Evolution of Language Models: N-Grams, Word Embeddings, Attention & Transformers

Original article was published on Deep Learning on Medium

ImagPhoto by Johannes Plenio on Unsplash

Evolution of Language Models: N-Grams, Word Embeddings, Attention & Transformers

In this post, I thought it would be nice to collate some research on the advancements of Natural Language Processing (NLP) over the years.

You’d be surprised at how young this domain really is.

I know I was.

But first and foremost, let’s lay the foundations on what a Language Model is.

Language Models are simply models that assign probabilities to sequences of words.

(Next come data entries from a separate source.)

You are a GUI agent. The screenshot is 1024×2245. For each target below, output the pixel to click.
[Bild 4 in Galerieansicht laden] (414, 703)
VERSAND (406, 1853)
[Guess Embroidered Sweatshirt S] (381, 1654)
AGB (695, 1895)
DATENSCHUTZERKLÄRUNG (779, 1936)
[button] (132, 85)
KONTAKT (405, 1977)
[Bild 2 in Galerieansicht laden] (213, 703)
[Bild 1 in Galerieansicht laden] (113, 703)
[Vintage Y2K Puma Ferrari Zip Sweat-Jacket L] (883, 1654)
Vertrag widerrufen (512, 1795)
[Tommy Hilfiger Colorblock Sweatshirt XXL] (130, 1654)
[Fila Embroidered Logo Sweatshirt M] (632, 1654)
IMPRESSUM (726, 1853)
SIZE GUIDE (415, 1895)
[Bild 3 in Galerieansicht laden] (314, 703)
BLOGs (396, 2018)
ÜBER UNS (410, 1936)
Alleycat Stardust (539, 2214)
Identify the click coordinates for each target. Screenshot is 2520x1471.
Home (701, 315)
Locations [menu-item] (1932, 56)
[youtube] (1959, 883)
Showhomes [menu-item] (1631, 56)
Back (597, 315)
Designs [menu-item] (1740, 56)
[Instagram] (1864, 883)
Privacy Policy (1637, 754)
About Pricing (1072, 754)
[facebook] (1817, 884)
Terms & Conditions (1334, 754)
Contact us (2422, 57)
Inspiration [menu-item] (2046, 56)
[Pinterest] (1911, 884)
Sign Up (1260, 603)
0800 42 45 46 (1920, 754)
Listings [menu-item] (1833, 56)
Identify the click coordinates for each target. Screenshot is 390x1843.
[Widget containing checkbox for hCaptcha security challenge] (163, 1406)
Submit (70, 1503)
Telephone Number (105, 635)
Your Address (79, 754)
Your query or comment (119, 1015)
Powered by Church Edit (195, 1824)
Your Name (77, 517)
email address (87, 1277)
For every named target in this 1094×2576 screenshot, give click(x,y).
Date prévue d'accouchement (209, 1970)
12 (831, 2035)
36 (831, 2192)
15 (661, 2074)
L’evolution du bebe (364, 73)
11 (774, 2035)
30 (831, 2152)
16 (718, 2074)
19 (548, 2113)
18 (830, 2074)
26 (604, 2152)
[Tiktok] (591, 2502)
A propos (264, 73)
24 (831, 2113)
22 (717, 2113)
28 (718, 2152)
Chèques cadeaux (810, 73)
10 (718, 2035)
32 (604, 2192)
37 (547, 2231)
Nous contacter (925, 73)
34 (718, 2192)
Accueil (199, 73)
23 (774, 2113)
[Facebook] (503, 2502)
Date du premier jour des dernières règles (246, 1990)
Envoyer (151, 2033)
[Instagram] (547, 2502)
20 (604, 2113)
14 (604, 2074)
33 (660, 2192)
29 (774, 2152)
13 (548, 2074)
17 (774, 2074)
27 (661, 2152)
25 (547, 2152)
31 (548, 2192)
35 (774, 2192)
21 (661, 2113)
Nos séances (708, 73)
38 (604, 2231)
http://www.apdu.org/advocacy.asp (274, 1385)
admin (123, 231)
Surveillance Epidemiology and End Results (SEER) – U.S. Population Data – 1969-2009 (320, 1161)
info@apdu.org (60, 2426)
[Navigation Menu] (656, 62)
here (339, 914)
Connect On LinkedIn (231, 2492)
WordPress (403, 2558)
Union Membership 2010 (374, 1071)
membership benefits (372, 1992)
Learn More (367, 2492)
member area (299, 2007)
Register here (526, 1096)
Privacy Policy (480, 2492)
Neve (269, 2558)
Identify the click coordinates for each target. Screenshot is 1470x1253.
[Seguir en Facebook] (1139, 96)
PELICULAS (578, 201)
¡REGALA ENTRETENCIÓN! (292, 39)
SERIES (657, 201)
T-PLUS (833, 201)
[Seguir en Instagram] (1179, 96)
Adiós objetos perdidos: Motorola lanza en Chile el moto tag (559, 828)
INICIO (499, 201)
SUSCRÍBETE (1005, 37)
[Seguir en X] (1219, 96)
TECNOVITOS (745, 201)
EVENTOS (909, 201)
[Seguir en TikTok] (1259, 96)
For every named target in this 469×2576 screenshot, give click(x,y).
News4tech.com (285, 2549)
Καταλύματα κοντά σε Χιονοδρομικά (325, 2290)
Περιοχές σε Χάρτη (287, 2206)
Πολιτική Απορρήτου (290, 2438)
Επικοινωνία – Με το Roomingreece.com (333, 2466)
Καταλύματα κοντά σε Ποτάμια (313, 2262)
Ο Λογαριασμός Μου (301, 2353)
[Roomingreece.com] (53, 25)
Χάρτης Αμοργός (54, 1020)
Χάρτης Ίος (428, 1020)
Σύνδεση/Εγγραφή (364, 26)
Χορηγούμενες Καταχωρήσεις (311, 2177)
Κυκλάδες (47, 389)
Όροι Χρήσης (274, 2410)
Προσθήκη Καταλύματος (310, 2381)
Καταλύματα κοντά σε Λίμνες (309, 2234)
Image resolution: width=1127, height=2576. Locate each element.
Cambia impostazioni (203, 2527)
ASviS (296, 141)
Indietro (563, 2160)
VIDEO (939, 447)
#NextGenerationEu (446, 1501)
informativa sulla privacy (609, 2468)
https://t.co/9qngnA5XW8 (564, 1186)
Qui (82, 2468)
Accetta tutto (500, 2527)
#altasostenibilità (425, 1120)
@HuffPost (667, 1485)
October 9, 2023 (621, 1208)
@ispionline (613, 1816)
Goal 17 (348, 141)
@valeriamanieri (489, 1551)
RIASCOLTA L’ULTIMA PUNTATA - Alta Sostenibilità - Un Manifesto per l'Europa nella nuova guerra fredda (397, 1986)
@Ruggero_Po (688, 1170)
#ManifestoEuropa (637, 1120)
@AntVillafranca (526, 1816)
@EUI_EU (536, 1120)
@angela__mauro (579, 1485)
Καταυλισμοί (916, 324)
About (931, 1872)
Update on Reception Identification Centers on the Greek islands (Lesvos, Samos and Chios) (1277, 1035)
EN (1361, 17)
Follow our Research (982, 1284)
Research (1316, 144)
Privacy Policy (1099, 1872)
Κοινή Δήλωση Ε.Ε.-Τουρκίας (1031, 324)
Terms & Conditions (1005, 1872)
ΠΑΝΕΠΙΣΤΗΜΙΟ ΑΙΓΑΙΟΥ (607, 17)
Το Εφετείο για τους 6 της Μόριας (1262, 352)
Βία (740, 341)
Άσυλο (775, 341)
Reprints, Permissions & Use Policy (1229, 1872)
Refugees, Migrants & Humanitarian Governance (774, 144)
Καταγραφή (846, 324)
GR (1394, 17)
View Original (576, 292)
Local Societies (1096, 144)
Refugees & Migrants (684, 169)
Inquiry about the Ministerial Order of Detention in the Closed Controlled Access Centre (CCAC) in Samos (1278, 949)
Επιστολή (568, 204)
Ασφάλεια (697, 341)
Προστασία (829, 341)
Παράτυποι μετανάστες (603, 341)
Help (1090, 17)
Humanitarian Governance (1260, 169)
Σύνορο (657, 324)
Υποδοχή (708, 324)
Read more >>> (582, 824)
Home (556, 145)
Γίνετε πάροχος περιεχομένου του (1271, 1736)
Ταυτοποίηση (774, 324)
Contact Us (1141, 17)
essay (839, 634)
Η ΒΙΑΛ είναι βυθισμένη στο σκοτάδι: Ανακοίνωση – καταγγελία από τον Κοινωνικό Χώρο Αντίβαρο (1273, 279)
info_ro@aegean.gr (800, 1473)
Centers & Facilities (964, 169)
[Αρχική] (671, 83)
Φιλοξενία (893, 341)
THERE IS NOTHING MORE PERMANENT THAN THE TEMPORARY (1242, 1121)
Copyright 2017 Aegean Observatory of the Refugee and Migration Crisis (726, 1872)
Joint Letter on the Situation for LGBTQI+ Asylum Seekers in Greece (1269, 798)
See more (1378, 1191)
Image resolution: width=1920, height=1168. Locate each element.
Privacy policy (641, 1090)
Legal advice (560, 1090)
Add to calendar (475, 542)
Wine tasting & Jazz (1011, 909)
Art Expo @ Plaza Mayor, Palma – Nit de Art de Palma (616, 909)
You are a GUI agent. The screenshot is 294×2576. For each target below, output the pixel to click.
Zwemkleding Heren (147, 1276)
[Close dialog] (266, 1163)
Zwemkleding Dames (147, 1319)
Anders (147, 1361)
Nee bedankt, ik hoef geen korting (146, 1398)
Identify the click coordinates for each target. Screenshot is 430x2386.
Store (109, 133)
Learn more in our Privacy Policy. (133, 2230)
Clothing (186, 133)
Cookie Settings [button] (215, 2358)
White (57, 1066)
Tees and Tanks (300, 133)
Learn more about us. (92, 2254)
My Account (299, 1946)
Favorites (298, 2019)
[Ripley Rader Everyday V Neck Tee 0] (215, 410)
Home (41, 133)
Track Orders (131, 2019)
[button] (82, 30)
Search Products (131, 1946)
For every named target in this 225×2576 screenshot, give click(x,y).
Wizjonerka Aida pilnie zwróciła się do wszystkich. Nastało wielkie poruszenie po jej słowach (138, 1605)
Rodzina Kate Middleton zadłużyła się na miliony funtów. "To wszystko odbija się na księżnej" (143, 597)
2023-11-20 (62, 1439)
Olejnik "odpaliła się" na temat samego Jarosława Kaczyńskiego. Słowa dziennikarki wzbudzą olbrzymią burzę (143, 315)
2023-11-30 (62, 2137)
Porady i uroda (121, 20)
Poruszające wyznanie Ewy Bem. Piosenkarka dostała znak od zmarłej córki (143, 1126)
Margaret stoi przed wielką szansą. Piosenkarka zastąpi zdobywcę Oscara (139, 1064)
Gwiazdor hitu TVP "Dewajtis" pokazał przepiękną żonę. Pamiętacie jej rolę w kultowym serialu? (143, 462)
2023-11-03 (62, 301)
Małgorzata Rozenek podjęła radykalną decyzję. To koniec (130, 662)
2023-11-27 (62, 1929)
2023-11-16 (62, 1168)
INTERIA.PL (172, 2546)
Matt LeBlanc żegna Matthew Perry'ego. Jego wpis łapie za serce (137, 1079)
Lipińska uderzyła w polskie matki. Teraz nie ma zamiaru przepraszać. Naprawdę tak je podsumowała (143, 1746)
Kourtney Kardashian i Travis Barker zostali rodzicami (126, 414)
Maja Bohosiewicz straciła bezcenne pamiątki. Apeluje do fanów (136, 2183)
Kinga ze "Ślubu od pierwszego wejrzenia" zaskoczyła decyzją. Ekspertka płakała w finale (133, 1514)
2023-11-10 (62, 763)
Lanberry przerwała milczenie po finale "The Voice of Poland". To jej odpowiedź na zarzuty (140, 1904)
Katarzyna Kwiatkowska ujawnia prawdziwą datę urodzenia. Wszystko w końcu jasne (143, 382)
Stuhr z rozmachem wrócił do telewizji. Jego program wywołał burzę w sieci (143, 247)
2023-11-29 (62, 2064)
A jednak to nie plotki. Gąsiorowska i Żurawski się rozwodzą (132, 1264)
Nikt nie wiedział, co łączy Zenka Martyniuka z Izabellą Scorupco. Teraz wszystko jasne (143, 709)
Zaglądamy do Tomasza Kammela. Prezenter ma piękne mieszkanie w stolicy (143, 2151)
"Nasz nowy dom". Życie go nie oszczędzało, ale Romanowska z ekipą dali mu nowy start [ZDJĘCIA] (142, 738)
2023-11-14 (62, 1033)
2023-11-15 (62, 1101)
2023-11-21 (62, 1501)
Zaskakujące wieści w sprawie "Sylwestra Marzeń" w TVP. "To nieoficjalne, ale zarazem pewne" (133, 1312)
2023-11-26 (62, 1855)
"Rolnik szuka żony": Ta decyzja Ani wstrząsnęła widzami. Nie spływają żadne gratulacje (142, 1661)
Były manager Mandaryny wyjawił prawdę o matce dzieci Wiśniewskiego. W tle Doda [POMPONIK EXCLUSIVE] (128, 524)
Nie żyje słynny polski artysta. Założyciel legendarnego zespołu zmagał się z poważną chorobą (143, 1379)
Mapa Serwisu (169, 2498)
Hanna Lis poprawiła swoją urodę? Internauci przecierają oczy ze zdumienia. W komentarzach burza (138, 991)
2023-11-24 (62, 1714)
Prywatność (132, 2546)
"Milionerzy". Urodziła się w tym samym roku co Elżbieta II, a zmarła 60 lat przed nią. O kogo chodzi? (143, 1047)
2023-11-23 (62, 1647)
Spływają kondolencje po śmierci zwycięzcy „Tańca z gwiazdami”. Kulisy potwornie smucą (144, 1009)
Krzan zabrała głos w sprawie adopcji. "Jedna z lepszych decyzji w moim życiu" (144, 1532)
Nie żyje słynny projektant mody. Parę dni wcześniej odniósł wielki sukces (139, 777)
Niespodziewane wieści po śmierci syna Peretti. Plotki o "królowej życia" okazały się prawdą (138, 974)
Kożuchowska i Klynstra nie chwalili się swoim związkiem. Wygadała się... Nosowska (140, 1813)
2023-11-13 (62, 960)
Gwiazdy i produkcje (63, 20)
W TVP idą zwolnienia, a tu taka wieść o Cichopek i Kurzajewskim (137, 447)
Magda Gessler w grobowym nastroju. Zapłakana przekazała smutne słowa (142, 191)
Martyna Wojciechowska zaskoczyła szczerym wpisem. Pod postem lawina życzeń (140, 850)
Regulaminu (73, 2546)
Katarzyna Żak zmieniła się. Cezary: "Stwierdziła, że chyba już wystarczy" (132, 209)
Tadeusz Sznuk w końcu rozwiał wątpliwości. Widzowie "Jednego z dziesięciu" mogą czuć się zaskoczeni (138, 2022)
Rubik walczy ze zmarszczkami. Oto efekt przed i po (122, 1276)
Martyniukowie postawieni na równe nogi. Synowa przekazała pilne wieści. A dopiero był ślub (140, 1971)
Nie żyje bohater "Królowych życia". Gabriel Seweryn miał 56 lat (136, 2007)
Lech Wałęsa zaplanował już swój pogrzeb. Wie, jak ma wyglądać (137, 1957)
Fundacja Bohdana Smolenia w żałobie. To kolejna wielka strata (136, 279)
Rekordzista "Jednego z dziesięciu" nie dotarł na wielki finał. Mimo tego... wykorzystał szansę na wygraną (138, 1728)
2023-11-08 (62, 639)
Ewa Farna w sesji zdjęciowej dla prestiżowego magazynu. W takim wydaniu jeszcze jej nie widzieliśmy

It could be something as simple as N-Grams to Neural Language Models.

Even pretrained word embeddings are derived from language modelling i.e. Word2Vec, Glove, SVD, LSA

I tend to think of Language Models as the larger umbrella in which a whole bunch of things fall under.

With that, let’s start from the beginning. 🙂

Note: Bear with me till the 2000s. It gets more interesting from there on.

Before 1948-1980— Birth of N-Grams and Rule Systems

Photo by Tim Bish on Unsplash

By and large, majority of the NLP systems in this period were based on rules and the first few language models came in the form of N-Grams.

It’s unclear from my research who coined this term.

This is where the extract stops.